Students first spell out a word using magnetic letters, which the robot then writes on a tablet device (deliberately including some deformities). The child helps the robot by using a stylus to make corrections, writing out the whole word or particular letters.
The robot ‘learns’ from its young teacher and writes a new version based on the corrections. The process continues until the child is satisfied, at which point the duo moves on to a new word.
Deanna Hood, who programmed the 58-centimetre tall NAO robot, says the learning by teaching process requires students to think reflectively.
‘[This style of learning] has been shown to help children catch back up to the rest of the class in other areas, like reading, for example.
‘There’s a thought that a lot of learning by teaching is mental, it’s not necessarily about the physical … but just evaluating someone else’s thinking: Was that correct? Who’s in the right here? What do I have to change about the way that I’m explaining things or the way that I understand things so that we match?’
Hood worked on the CHILI Lab (Computer-Human Interaction in Learning and Instruction) CoWriter project for her Master’s thesis under the supervision of scientist Séverin Lemaignan. ‘Pretty much all that you see, except for the robot itself, I had to program,’ she tells Teacher.
‘Because this robot is cheap enough that schools can afford it [around AUD$8000], it doesn’t actually have the physical capabilities to write with a pen. So, it will mimic writing a word that is artificially bad, then the child will draw on the tablet with a stylus and the robot will adapt to their corrections.’

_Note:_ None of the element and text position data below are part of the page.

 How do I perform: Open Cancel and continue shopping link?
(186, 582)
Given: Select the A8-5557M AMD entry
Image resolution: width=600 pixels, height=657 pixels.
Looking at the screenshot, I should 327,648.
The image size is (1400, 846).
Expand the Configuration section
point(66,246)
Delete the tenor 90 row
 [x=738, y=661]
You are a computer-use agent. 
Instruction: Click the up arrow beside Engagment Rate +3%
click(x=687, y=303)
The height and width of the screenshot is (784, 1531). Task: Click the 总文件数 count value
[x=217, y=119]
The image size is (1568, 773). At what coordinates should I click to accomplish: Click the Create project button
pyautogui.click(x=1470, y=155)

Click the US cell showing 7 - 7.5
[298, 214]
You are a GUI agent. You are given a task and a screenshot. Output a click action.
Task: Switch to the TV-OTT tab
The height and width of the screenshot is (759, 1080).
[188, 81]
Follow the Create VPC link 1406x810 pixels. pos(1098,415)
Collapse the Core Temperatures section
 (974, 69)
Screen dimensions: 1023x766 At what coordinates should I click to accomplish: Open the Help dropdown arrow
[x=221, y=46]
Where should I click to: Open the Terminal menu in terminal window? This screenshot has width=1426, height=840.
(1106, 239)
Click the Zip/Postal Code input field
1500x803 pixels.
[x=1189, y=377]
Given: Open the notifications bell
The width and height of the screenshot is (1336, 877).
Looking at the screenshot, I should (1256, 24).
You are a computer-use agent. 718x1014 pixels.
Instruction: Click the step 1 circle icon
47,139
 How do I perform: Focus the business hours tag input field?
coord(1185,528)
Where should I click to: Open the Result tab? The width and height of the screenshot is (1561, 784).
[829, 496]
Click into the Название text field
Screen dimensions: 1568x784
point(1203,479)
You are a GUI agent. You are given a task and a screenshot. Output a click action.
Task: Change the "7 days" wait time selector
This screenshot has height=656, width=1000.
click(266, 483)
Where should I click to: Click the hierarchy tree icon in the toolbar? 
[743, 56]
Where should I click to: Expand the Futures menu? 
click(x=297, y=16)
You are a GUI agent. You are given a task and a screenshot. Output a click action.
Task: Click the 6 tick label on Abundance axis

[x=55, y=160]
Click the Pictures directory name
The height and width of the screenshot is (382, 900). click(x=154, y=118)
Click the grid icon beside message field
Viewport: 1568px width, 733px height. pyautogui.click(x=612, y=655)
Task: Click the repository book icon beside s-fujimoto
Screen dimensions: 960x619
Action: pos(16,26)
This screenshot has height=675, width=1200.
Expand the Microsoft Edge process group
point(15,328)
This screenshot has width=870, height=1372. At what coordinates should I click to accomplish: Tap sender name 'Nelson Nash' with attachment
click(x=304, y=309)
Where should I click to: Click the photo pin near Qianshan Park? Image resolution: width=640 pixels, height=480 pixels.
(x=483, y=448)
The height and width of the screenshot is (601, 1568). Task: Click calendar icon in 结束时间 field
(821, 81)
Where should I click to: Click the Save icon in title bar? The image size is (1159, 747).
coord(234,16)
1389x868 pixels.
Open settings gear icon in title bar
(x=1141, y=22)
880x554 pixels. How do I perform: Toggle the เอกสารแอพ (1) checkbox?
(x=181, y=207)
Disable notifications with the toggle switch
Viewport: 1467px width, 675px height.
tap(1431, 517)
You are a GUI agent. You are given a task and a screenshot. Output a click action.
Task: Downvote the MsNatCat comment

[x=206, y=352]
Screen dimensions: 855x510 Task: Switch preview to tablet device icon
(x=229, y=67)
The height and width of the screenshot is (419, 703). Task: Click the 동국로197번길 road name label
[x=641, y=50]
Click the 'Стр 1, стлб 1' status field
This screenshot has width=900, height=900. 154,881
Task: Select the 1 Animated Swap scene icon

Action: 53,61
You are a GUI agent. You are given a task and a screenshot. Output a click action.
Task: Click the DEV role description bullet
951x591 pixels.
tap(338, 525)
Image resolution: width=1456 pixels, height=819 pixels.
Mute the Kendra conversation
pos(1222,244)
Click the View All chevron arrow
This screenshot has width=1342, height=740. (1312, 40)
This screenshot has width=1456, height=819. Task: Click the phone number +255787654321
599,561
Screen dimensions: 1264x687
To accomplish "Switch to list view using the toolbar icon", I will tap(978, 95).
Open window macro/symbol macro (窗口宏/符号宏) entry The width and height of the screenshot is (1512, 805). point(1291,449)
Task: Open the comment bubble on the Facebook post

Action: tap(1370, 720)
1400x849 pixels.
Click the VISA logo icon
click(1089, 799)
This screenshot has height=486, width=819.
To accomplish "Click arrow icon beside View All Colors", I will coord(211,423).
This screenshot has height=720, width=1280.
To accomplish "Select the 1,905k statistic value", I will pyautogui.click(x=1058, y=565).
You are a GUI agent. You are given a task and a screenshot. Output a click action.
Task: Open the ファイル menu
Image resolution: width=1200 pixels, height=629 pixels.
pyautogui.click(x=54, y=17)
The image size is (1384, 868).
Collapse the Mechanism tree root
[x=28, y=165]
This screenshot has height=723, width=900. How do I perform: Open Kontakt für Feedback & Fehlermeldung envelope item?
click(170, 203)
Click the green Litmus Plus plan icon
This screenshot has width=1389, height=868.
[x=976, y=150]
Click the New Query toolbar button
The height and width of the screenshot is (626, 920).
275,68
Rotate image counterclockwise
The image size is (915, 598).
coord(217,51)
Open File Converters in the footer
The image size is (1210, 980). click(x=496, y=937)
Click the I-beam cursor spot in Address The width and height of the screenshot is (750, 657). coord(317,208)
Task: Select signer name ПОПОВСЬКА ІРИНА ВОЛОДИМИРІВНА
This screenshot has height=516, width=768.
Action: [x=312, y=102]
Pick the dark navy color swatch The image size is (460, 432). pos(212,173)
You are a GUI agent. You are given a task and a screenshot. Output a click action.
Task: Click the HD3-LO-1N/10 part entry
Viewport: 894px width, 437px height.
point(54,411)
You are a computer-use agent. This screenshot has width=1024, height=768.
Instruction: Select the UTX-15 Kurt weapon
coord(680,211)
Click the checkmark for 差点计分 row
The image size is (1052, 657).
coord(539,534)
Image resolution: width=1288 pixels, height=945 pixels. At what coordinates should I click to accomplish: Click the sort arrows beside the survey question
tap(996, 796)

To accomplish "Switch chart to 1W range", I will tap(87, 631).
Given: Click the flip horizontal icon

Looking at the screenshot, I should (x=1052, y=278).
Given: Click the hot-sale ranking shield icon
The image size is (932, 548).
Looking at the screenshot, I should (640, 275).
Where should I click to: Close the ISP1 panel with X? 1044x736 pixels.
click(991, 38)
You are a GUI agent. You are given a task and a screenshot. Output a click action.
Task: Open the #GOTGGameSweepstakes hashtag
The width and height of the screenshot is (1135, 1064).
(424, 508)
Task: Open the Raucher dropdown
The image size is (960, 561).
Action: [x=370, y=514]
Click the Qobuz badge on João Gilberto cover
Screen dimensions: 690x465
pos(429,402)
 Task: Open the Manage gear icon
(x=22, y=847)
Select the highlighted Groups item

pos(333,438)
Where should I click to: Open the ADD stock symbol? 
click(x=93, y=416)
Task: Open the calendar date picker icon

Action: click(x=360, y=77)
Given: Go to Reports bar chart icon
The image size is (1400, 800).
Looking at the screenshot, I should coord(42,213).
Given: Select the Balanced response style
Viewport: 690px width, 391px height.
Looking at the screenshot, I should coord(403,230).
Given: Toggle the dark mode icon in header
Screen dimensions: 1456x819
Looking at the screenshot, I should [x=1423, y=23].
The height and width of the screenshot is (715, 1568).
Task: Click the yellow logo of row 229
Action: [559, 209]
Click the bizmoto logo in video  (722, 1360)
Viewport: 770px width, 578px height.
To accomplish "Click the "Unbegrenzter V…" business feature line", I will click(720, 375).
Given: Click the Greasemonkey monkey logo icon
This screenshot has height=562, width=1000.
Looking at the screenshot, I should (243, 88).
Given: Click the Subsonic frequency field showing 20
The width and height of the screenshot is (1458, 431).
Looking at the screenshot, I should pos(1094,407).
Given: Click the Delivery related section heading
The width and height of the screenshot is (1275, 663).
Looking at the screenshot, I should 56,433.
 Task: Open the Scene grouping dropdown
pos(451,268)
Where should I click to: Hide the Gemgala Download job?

She adds that by taking the role of teacher, the child becomes invested in the progress of the robot – leading to increased motivation and engagement. This relationship also allows students who need intervention to practice their handwriting skills in a way that boosts their self-esteem.
The system has already undergone initial field tests in a school setting with students aged six to eight. ‘We wanted to get this in the hands of children as quickly as we could so that we could redirect the project if necessary. So, that was probably after four or five months of development.’
Hood says the technology is still in the prototype stage and future steps would include conducting long-term trials. Still, the results from the initial field tests are promising.
‘We got what we wanted from that, which was that the children could actually ‘teach’ the robot, and that it was improving and whatnot. Also, I think what’s interesting about this project is how we have leveraged the combination of the robot and the tablet together to actually make it so that you can use a cheap robot in this [kind of educational setting].’